> THE RECORDS
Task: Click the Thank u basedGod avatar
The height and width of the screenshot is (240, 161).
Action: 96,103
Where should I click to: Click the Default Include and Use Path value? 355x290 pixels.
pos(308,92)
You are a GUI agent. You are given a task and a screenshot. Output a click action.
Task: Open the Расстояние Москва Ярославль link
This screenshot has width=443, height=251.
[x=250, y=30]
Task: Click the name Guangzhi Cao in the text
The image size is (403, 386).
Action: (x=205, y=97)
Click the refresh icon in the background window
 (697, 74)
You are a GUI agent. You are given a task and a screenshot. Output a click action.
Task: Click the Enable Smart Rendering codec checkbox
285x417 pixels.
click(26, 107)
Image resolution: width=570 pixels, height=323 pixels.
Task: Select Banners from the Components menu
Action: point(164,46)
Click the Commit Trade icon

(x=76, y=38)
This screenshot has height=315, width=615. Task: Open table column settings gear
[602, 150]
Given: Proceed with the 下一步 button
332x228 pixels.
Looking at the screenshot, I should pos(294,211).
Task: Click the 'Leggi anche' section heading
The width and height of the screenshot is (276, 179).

> TASK GOAL
Repeat only the stretch of lines starting at the one containing "Task: Open the" and running to the final line of the entries above.

> YOUR RESPONSE
Task: Open the Расстояние Москва Ярославль link
This screenshot has width=443, height=251.
[x=250, y=30]
Task: Click the name Guangzhi Cao in the text
The image size is (403, 386).
Action: (x=205, y=97)
Click the refresh icon in the background window
 (697, 74)
You are a GUI agent. You are given a task and a screenshot. Output a click action.
Task: Click the Enable Smart Rendering codec checkbox
285x417 pixels.
click(26, 107)
Image resolution: width=570 pixels, height=323 pixels.
Task: Select Banners from the Components menu
Action: point(164,46)
Click the Commit Trade icon

(x=76, y=38)
This screenshot has height=315, width=615. Task: Open table column settings gear
[602, 150]
Given: Proceed with the 下一步 button
332x228 pixels.
Looking at the screenshot, I should pos(294,211).
Task: Click the 'Leggi anche' section heading
The width and height of the screenshot is (276, 179).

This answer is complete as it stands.